**Requirement**
As you write out the lines from the one containing "Task: Toggle the 평균 최고 legend series" through the last line of the records, keep them exact and leave out pictures.

**Provided records**
"""

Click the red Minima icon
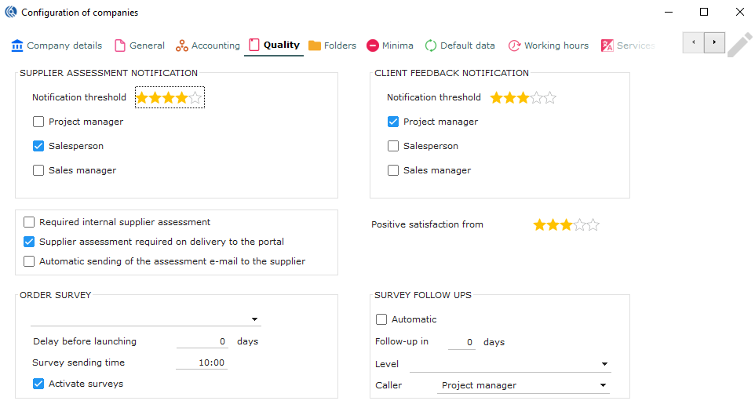Image resolution: width=755 pixels, height=408 pixels. (373, 46)
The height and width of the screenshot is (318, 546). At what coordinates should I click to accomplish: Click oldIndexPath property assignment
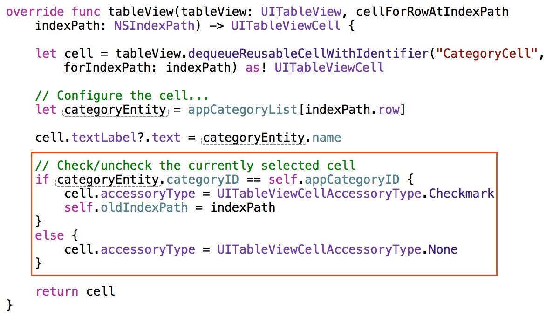(144, 207)
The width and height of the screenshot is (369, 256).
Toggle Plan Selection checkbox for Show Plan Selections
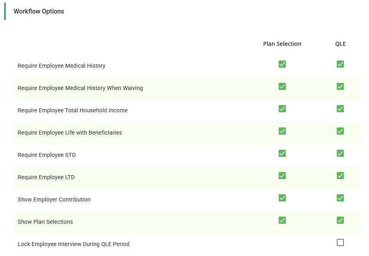point(282,220)
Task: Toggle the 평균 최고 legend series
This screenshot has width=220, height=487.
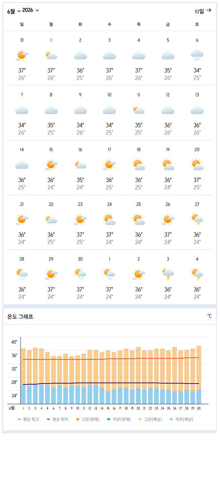Action: point(28,419)
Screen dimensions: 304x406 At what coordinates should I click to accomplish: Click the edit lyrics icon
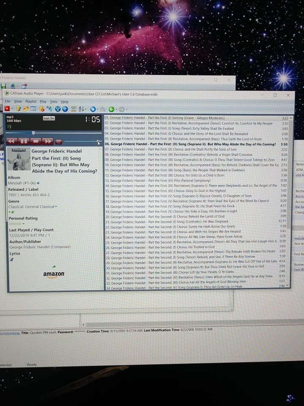pos(11,259)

"""

**Result for this task**
Task: Toggle the 평균 최고 legend series
This screenshot has width=220, height=487.
Action: point(28,419)
Screen dimensions: 304x406 At what coordinates should I click to accomplish: Click the edit lyrics icon
pos(11,259)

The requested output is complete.